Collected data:
□ □ □ □ □ □ □
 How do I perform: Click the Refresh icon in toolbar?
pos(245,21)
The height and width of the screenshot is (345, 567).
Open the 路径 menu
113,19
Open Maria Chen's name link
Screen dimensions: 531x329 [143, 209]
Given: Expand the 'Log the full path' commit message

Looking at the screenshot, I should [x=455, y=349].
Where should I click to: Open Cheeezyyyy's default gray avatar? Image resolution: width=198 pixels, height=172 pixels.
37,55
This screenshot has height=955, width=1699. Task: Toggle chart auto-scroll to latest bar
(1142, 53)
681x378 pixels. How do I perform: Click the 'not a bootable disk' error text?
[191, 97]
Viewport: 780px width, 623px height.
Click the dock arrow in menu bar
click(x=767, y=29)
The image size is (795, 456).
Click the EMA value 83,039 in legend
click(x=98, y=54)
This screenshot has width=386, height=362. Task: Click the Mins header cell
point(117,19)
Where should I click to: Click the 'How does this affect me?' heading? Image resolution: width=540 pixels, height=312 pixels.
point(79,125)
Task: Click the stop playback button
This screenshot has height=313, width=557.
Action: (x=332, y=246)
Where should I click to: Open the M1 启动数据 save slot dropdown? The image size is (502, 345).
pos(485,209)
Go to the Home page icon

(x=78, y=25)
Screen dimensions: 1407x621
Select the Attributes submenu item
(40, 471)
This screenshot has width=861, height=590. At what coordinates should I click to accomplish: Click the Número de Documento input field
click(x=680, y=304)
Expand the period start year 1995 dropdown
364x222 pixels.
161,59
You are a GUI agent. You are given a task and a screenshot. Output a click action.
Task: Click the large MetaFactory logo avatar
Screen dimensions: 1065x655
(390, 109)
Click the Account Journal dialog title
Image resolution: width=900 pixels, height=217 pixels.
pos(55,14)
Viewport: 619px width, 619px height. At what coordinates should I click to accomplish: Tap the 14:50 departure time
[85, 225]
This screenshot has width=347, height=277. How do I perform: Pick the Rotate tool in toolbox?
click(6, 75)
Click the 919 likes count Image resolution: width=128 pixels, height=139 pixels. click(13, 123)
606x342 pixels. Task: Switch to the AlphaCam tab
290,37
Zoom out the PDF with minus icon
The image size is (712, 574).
□ □ □ □ □ □ □
**Problem to solve**
Give again, exactly, every line from the one holding "You are a GUI" to the last line of the data.

**Answer to this task**
You are a GUI agent. You are given a task and a screenshot. Output a click action.
Task: Click the large MetaFactory logo avatar
Screen dimensions: 1065x655
(390, 109)
Click the Account Journal dialog title
Image resolution: width=900 pixels, height=217 pixels.
pos(55,14)
Viewport: 619px width, 619px height. At what coordinates should I click to accomplish: Tap the 14:50 departure time
[85, 225]
This screenshot has width=347, height=277. How do I perform: Pick the Rotate tool in toolbox?
click(6, 75)
Click the 919 likes count Image resolution: width=128 pixels, height=139 pixels. click(13, 123)
606x342 pixels. Task: Switch to the AlphaCam tab
290,37
Zoom out the PDF with minus icon
The image size is (712, 574).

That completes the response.